*Try it*
If a line below includes the string "Task", copy it.

------ Supplied material ------

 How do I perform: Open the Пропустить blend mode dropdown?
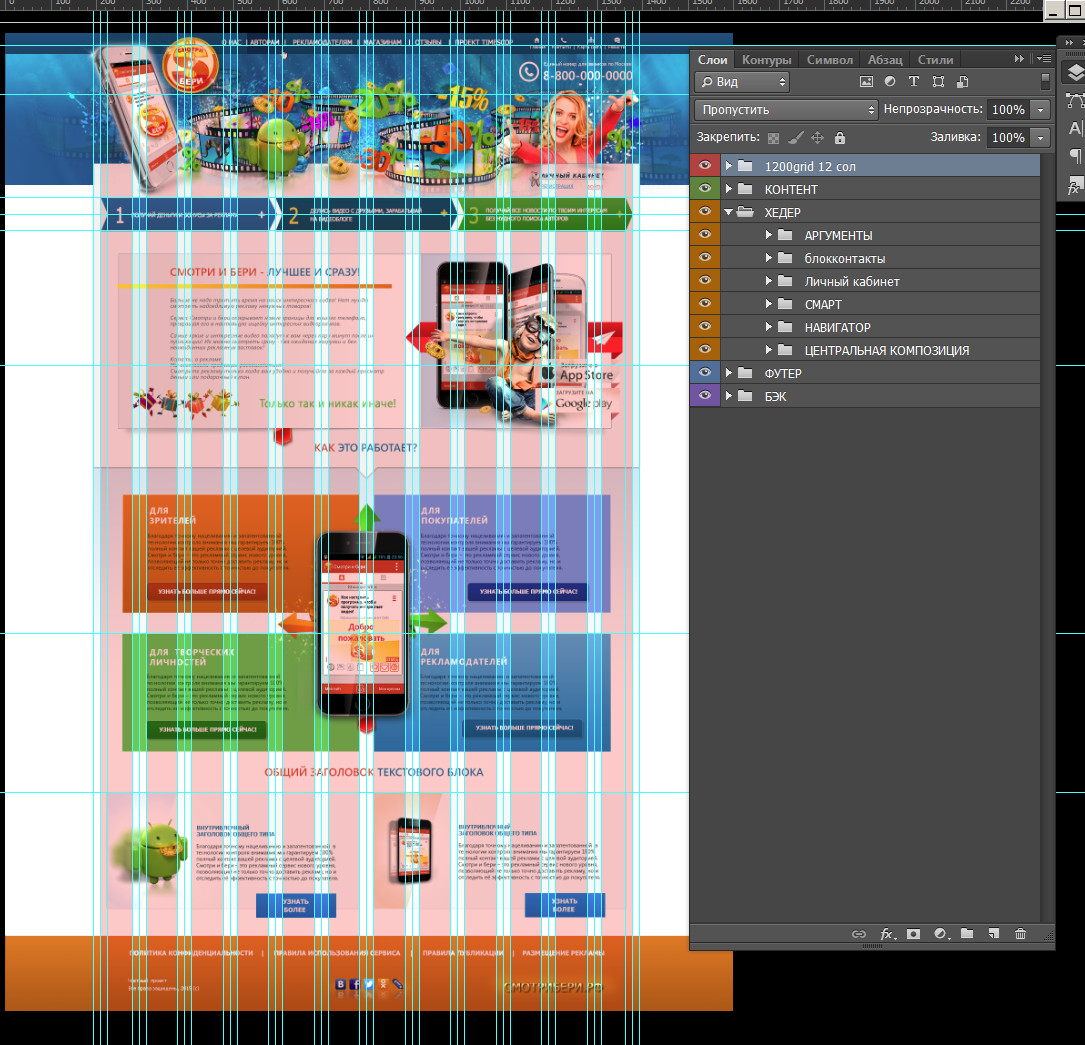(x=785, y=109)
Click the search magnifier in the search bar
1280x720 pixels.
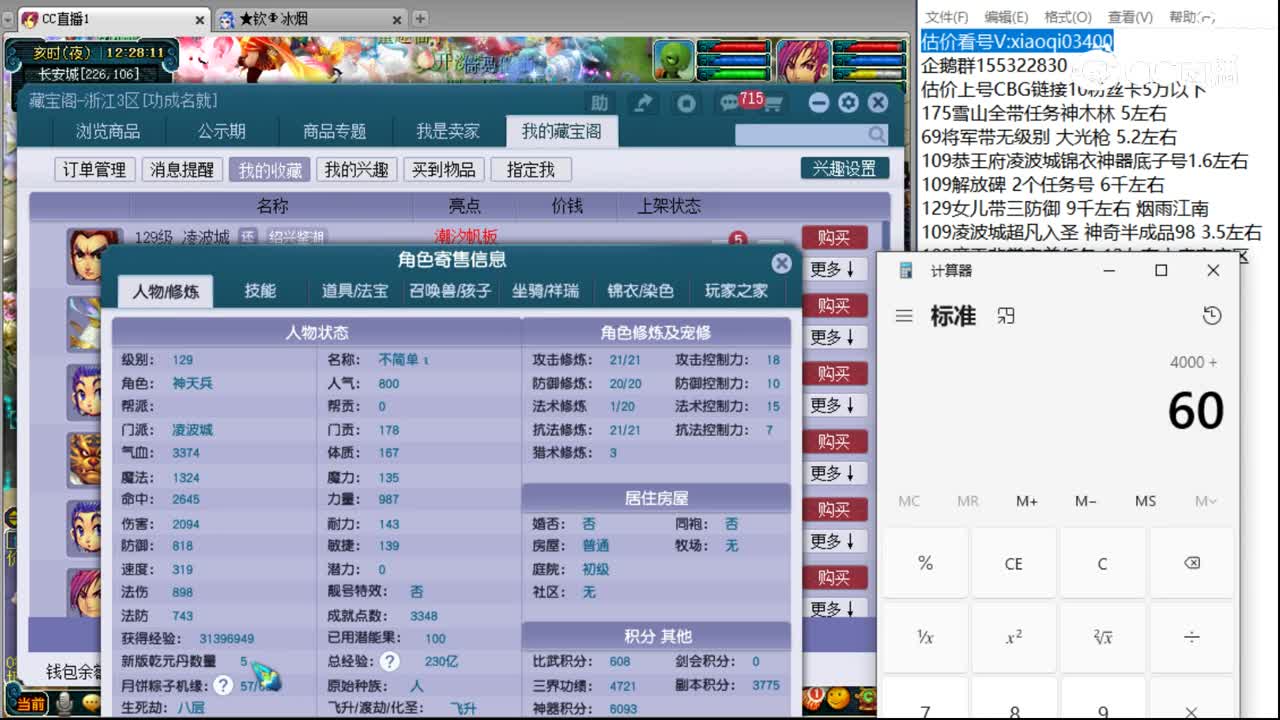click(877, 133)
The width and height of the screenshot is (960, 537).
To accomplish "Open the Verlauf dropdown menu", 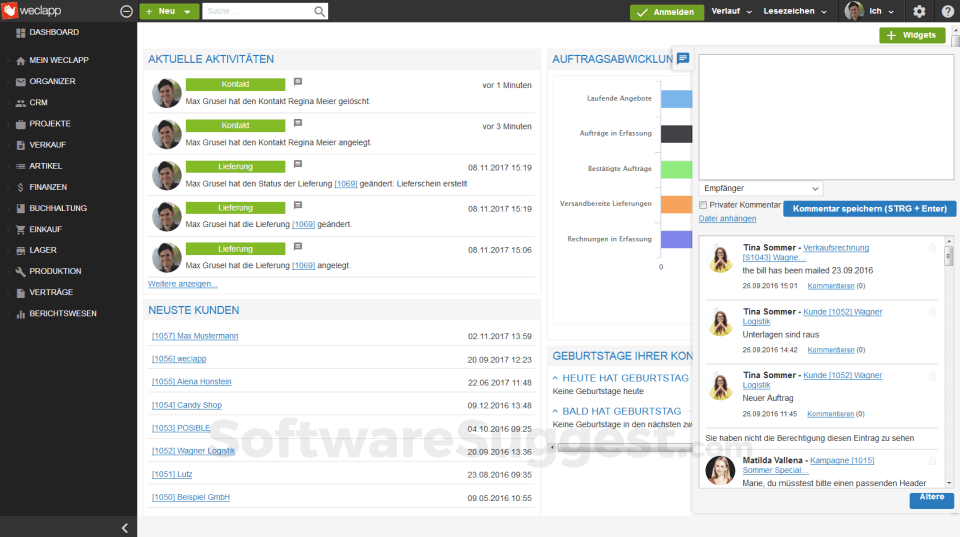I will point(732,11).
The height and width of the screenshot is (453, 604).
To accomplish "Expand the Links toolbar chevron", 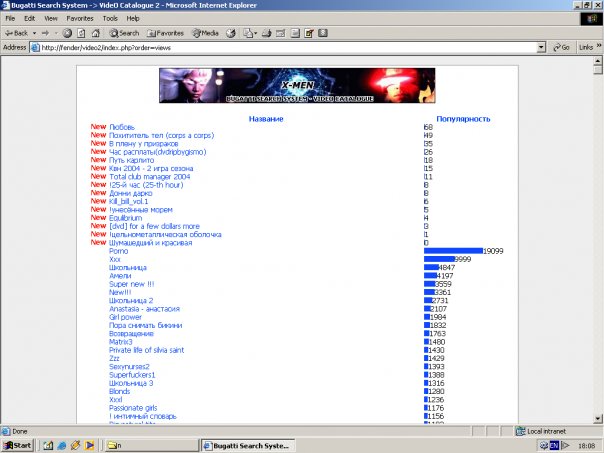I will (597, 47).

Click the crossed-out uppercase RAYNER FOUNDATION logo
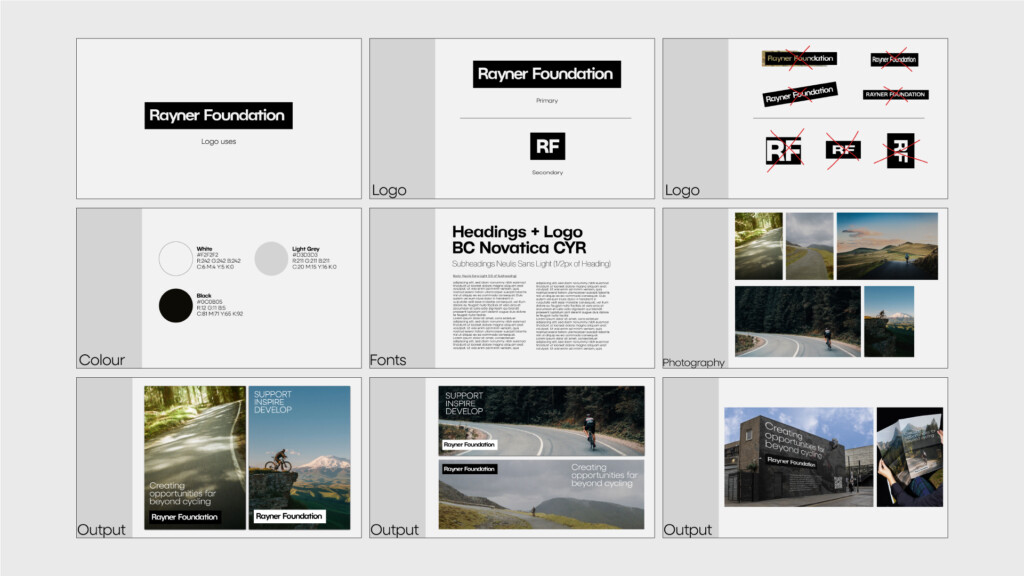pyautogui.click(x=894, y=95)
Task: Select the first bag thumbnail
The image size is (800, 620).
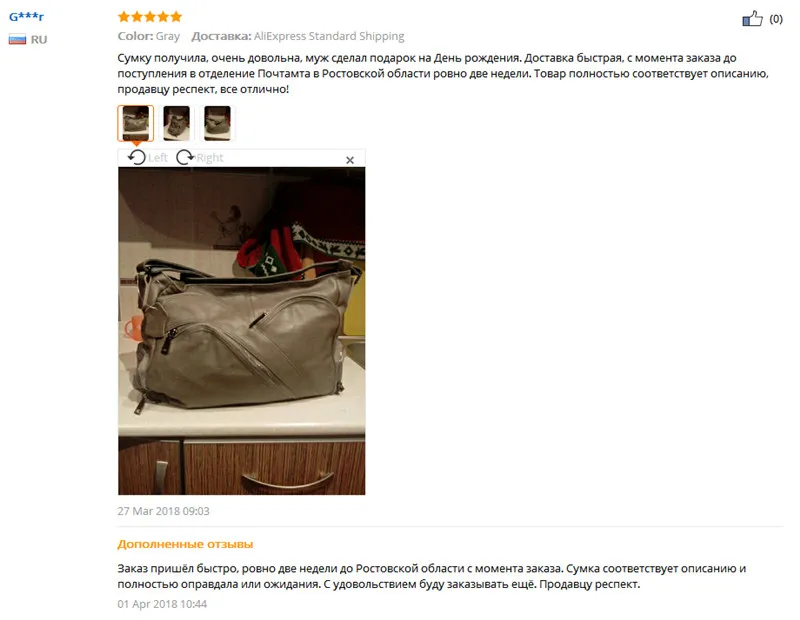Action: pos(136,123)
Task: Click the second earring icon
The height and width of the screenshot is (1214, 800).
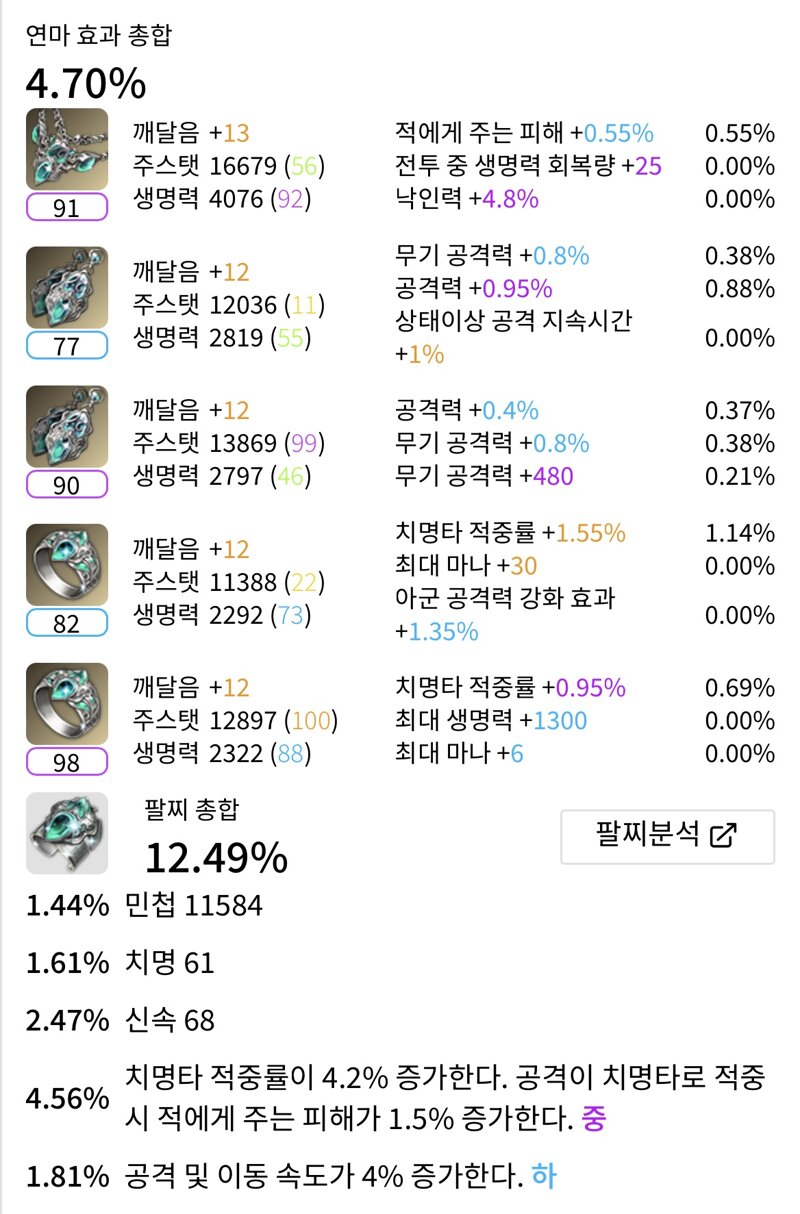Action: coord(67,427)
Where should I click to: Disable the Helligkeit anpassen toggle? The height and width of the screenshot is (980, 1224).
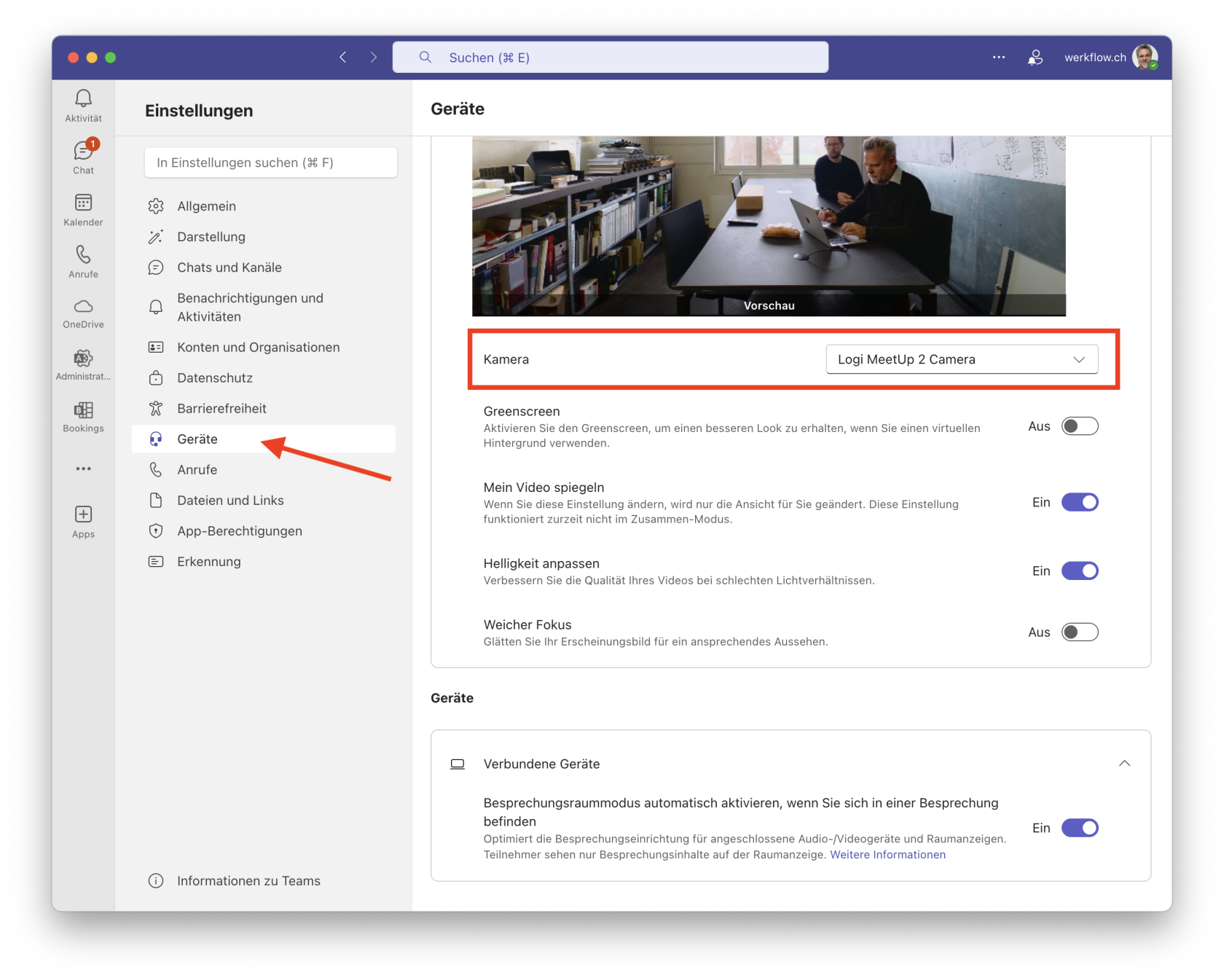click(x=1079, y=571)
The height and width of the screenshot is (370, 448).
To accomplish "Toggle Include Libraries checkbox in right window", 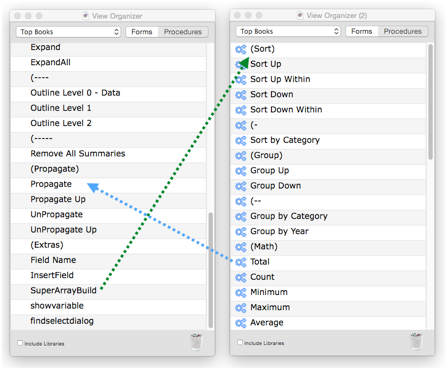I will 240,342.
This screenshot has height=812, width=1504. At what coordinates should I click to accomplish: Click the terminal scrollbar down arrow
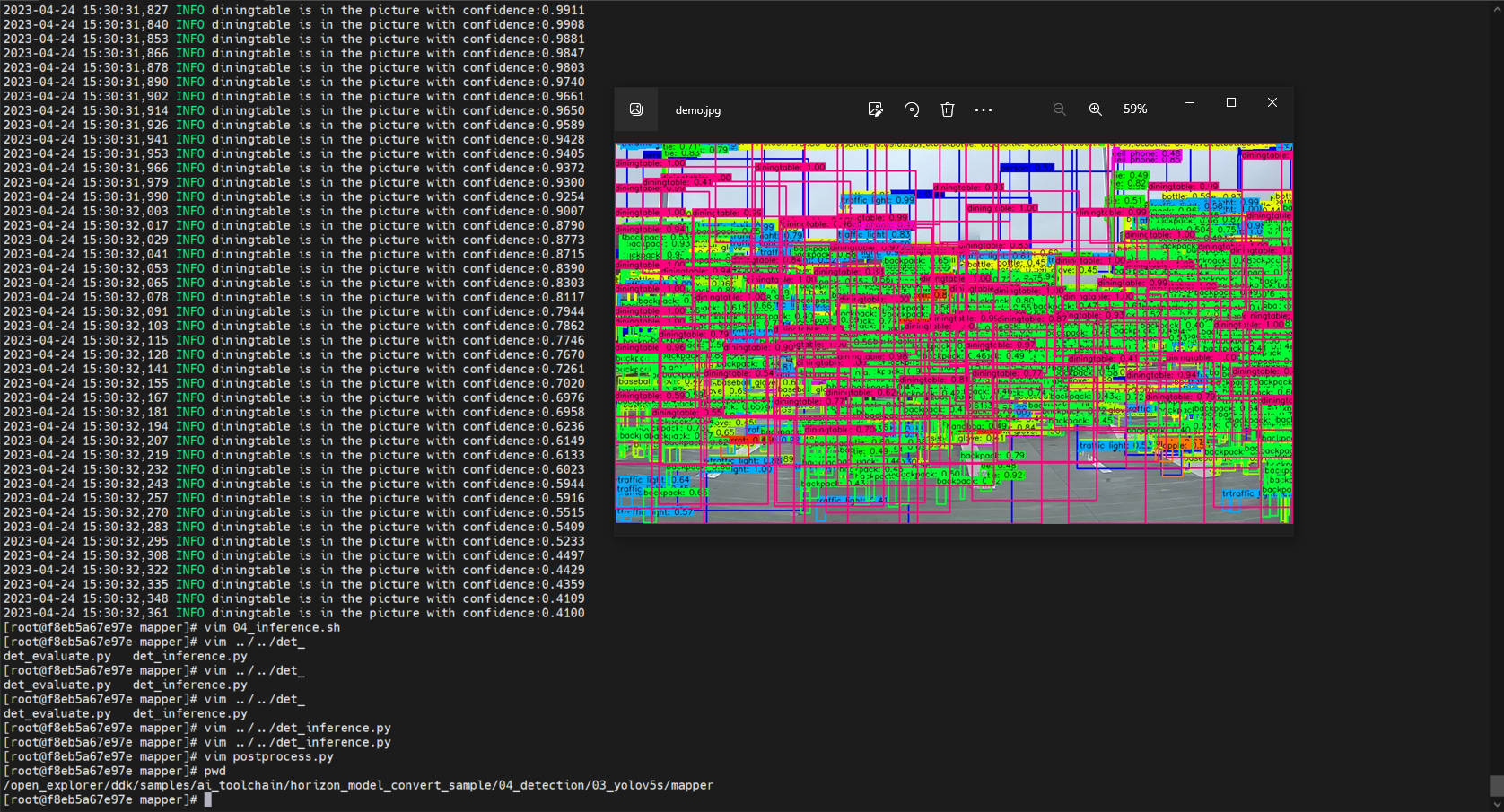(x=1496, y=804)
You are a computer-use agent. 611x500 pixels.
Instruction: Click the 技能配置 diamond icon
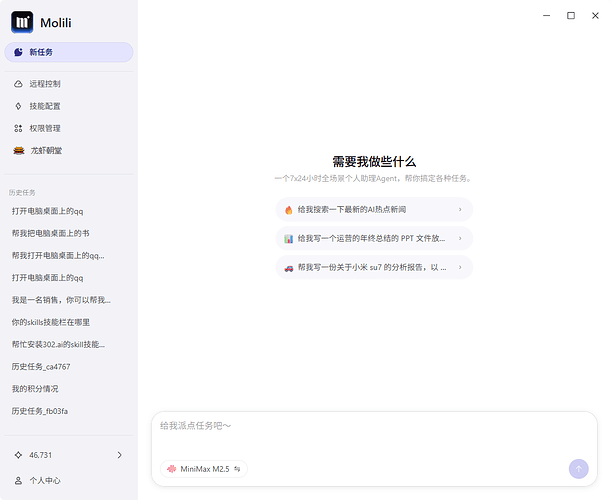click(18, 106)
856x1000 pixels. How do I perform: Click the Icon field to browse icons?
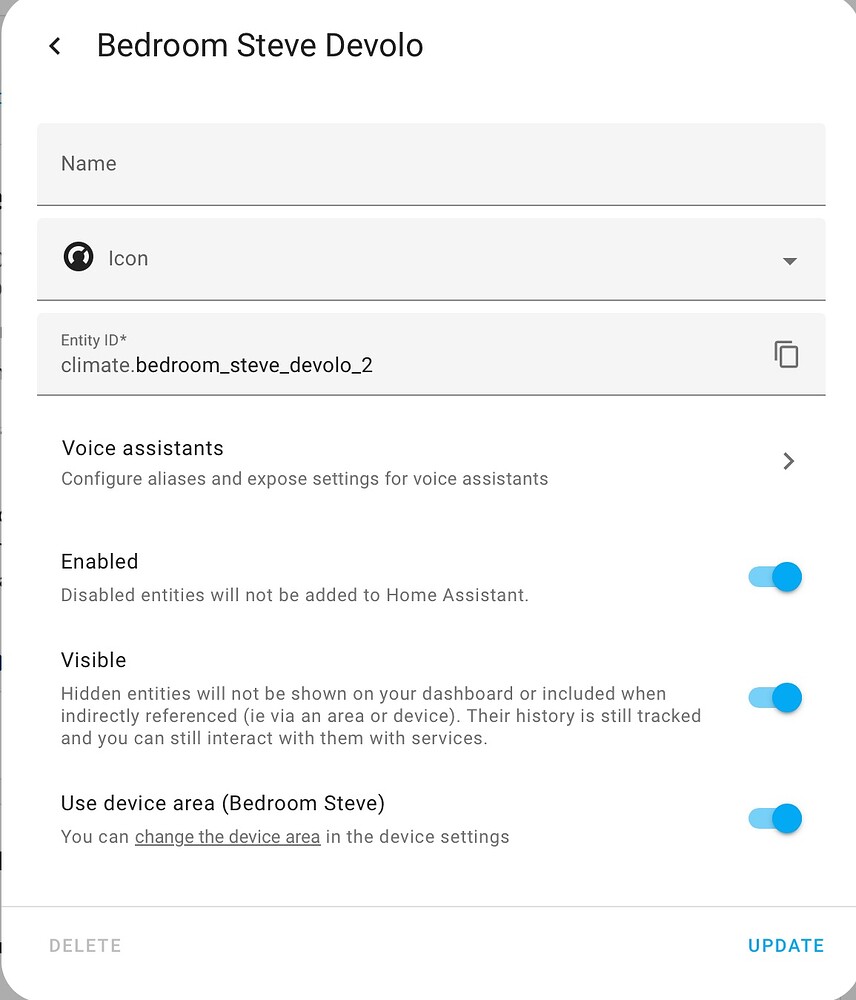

------

*Response box*
Task: Select the first bag thumbnail
Task: Click the second earring icon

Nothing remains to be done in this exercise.